Au reste les lois de la formation et du développement des corps célestes nous sont encore trop peu connues pour qu’il soit possible d’écarter absolument telle ou telle supposition. Les étoiles variables, qui passent périodiquement d’un maximum d’éclat à un minimum, où quelques-unes même s’éteignent tout à fait pour un temps plus ou moins long, nous offrent déjà un exemple de changemens très sensibles qui s’opèrent sous nos yeux. Plus curieux encore sous ce rapport sont les cas d’étoiles nouvelles qui de temps à autre sont apparues subitement dans le ciel, mais qui toujours ont fini par s’éteindre presque aussi vite qu’elles s’étaient allumées. Si nous tenons compte des cas mentionnés par les catalogues chinois, le nombre des étoiles nouvelles signalées depuis deux mille ans s’élève à une vingtaine. La célèbre étoile de 1572, observée par Tycho-Brahé dans la constellation de Cassiopée, surpassait en éclat Sirius et Jupiter, on ne pouvait lui comparer que Vénus dans toute sa splendeur ; mais elle commença bientôt à pâlir, et au bout de sept mois il n’en restait plus trace. L’étoile de Kepler, qui était également très brillante au moment où elle fut aperçue pour la première fois en 1604, resta visible à l’œil nu pendant seize mois.

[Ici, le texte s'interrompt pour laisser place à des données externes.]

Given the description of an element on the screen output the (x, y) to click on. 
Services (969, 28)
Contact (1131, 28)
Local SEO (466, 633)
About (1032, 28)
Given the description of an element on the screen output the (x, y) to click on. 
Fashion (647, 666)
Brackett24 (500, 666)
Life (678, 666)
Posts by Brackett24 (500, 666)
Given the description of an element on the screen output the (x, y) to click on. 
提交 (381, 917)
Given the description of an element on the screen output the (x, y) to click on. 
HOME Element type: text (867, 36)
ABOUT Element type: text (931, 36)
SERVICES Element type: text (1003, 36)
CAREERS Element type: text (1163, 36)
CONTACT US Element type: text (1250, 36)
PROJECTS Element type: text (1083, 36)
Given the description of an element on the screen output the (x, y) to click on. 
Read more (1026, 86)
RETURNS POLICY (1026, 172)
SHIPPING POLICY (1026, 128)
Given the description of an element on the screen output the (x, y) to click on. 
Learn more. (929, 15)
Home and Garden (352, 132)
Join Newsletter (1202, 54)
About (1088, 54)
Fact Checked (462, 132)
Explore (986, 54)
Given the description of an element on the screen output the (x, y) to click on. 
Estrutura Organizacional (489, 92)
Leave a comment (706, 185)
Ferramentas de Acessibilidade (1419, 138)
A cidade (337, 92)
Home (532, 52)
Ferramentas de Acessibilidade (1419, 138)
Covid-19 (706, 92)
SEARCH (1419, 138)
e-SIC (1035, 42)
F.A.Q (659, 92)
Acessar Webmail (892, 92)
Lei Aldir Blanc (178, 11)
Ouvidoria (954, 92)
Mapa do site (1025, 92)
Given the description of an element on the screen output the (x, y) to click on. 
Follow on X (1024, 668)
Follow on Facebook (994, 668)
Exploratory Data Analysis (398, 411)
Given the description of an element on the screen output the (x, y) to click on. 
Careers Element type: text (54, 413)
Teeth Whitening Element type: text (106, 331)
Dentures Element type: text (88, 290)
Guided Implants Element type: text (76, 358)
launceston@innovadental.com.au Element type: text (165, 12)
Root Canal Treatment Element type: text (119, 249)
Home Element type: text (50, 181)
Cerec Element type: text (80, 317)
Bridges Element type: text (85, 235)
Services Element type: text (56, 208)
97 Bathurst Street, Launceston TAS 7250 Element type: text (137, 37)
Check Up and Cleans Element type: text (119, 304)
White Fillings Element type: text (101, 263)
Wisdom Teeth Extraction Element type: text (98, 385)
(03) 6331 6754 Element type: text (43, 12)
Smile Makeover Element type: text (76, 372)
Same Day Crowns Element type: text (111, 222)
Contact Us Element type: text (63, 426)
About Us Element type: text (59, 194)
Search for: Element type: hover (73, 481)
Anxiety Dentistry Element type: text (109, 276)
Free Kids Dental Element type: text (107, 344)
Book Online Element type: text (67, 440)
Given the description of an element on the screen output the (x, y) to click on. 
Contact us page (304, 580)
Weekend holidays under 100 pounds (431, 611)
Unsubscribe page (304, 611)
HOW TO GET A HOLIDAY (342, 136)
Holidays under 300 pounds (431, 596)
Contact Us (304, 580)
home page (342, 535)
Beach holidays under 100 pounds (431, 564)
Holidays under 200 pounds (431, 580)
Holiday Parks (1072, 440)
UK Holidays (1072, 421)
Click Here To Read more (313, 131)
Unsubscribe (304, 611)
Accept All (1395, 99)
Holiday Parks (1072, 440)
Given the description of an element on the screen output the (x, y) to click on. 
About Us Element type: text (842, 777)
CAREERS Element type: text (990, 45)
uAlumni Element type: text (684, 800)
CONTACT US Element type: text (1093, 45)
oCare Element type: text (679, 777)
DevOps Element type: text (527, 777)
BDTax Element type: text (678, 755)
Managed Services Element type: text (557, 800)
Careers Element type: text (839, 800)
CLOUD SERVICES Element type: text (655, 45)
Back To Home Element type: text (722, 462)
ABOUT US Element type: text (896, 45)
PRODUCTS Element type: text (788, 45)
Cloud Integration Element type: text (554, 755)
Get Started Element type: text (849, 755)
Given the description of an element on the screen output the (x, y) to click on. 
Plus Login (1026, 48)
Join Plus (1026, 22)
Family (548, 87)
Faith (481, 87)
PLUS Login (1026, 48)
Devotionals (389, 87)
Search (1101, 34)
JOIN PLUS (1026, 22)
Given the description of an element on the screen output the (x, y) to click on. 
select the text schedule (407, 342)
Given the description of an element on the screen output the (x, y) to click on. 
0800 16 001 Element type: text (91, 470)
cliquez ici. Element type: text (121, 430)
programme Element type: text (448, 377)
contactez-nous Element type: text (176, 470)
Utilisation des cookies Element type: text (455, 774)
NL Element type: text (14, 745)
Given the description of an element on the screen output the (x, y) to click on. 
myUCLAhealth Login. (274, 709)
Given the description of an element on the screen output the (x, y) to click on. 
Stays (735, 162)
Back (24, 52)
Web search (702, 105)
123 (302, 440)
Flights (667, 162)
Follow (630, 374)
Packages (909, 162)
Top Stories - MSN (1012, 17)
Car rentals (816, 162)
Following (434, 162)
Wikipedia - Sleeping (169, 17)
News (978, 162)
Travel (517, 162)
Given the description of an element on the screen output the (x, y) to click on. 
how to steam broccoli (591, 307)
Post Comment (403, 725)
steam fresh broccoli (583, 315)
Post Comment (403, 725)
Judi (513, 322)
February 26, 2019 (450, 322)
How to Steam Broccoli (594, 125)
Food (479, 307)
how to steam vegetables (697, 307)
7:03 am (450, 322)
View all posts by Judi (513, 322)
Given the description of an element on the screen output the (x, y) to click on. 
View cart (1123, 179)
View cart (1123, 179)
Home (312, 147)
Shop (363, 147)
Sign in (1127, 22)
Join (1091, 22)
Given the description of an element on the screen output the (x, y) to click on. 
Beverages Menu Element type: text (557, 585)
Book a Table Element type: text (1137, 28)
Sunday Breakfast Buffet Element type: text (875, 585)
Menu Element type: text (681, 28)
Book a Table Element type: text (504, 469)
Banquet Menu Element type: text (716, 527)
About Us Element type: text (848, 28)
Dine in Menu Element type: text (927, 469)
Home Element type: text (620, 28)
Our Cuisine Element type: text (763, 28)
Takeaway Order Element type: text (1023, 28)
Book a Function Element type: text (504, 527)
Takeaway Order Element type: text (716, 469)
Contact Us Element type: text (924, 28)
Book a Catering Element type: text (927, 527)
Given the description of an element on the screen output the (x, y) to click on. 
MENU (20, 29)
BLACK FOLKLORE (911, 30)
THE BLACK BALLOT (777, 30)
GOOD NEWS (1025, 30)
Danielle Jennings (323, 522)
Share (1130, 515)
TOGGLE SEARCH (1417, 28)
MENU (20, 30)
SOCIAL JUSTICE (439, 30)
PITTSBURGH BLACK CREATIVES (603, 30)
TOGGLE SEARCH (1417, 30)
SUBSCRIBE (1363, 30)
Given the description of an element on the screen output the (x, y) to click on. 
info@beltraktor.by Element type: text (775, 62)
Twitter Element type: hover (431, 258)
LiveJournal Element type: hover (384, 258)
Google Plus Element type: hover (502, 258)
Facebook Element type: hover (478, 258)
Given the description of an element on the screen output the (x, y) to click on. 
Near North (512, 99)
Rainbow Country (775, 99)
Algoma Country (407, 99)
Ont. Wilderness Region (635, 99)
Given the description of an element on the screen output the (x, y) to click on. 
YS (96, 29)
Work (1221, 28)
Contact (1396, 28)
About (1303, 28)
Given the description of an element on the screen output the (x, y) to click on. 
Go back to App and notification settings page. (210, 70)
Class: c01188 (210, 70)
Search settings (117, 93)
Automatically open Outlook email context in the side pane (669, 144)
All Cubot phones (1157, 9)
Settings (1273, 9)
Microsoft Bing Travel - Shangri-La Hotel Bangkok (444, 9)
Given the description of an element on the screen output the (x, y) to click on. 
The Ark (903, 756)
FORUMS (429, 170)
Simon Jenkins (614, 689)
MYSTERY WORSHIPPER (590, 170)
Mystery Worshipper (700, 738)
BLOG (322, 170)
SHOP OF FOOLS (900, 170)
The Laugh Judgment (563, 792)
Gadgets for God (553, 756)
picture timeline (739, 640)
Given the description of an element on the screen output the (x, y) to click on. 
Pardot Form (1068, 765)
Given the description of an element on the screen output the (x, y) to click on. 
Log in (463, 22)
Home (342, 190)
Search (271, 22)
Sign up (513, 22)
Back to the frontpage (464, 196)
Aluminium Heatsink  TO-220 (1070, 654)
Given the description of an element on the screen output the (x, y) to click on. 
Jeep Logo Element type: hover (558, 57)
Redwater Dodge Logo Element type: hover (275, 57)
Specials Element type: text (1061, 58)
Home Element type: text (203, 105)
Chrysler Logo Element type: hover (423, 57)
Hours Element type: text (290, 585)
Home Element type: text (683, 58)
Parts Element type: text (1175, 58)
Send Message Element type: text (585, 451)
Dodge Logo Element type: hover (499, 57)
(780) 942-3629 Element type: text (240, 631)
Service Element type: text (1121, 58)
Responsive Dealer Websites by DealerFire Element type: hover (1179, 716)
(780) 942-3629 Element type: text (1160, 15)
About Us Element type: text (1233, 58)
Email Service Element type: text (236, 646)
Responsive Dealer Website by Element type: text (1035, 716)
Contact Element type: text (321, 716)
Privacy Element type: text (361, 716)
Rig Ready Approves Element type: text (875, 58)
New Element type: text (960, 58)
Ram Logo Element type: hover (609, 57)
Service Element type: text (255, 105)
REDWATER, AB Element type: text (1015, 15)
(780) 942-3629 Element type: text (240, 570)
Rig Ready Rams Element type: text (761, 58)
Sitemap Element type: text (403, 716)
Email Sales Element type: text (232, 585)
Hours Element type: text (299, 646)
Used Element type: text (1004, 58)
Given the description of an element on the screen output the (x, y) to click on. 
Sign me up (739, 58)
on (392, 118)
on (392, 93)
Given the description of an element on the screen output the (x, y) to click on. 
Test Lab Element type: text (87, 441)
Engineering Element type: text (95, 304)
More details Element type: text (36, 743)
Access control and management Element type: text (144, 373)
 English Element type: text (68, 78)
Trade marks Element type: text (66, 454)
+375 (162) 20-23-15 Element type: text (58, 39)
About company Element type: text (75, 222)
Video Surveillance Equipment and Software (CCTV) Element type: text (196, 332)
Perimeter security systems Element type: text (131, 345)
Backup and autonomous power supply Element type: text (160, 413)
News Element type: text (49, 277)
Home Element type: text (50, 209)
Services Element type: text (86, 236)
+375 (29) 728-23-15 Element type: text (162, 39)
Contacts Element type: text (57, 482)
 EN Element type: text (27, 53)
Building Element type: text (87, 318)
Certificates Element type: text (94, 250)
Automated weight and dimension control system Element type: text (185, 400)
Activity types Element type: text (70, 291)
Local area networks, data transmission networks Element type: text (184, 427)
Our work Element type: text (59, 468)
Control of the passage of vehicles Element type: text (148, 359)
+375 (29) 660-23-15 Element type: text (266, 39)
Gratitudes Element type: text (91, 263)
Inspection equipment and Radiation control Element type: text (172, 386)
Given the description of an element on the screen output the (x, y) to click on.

Ces phénomènes se rattachent sans doute aux cas de variabilité ordinaire, dont ils nous offrent seulement l’exagération accidentelle. Ce sont des incendies allumés dans le ciel, des conflagrations dues à quelque convulsion intérieure qui a dégagé du sein d’un corps céleste un torrent de gaz inflammables ; le feu éteint, l’étoile retombe dans la classe d’où elle était momentanément sortie. Dans tous ces cas, il ne s’agit donc pas de créations nouvelles : on n’a eu affaire qu’à des étoiles temporaires.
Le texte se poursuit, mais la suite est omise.